FONTE
········
Servizi tecnici e Codice Appalti: le norme da cambiare a tutela dei professionisti

Confprofessioni interviene in Audizione sulle Risoluzioni dedicate alla revisione del nuovo Codice dei Contratti. Diverse le modifiche proposte

di Redazione tecnica - 11/09/2024

Equo compenso, subappalto, requisiti degli OE, livelli di progettazione. C’è questo e tanto altro nel documento di Confprofessioni, audita in VIII Commissione Ambiente alla Camera, nelli’ambito della discussione sulle Risoluzioni per le modifiche al Codice dei Contratti Pubblici 7-00220 Mazzetti , 7-00229 Manes, 7-00234 Santillo e 7-00247 Milani.

Equo Compenso e servizi tecnici: le proposte di Confprofessioni per il Codice dei Contratti

Sulle possibili correzioni al D.Lgs. n. 36/2023, il presidente della Confederazione, dott. Gaetano Stella, ha espresso un generale apprezzamento sulle risoluzioni, “che mirano a fornire dei chiarimenti ai dubbi interpretativi emersi, in sede applicativa, dopo il primo anno di vita del nuovo Codice, e possono rappresentare un’ottima base di partenza in vista di un possibile decreto correttivo e integrativo”.

Un argomento che sta a cuore alla Confederazione, tra i partecipanti al tavolo tecnico di consultazione che si è insediato lo scorso 1° luglio presso il Ministero delle Infrastrutture e dei Trasporti, sfociato nella “consultazione digitale”, con cui ogni operatore e associazione invitato ha potuto inviare il proprio contributo di idee e proposte per l’elaborazione di un eventuale provvedimento migliorativo del testo.

Continua Stella: “Il Codice dei contratti pubblici rappresenta l’infrastruttura normativa sulla quale trovano attuazione le opere pubbliche e il nostro Paese non può permettersi disfunzioni derivanti dalle imperfezioni di questa impalcatura o scelte che implichino complicazioni nella realizzazione delle opere. Fino ad oggi il recepimento delle direttive europee in tema di contratti pubblici ha consentito all’Italia di ridurre drasticamente l’opacità e i fenomeni di corruzione che avevano caratterizzato i lavori pubblici nel recente passato. La leale concorrenza è quindi diventato il “metodo” per il conseguimento di risultati oggettivi e verificabili. Nella trama del Codice vi è lo sforzo per trovare un equilibrio tra esigenze a volte contrapposte, come la semplificazione delle procedure e la celerità dell’affidamento e dell’esecuzione dell’opera rispetto alla necessità di trasparenza, che hanno creato tanti problemi per lo sviluppo del settore".
········
COMPITO SCRITTO 1
Rispondi alle domande sull'articolo.
(a) In quale commissione della Camera è stata audita Confprofessioni?
(b) Chi è il presidente della Confederazione?
(c) In che giorno si è insediato il tavolo tecnico di consultazione presso il Ministero delle Infrastrutture e dei Trasporti?
COMPITO SCRITTO 2
Copia senza modifiche la parte dell'articolo che comincia con le parole "di Redazione tecnica" e finisce con "Santillo e 7-00247 Milani.".

SEZIONE DATI
········
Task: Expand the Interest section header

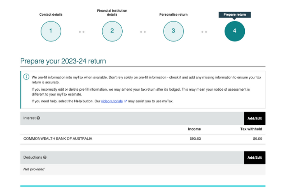Action: (x=131, y=118)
········
RISPOSTA COMPLETA 1
(a) Nella VIII Commissione Ambiente.
(b) Il dott. Gaetano Stella.
(c) Il 1° luglio.

RISPOSTA COMPLETA 2
di Redazione tecnica - 11/09/2024

Equo compenso, subappalto, requisiti degli OE, livelli di progettazione. C’è questo e tanto altro nel documento di Confprofessioni, audita in VIII Commissione Ambiente alla Camera, nelli’ambito della discussione sulle Risoluzioni per le modifiche al Codice dei Contratti Pubblici 7-00220 Mazzetti , 7-00229 Manes, 7-00234 Santillo e 7-00247 Milani.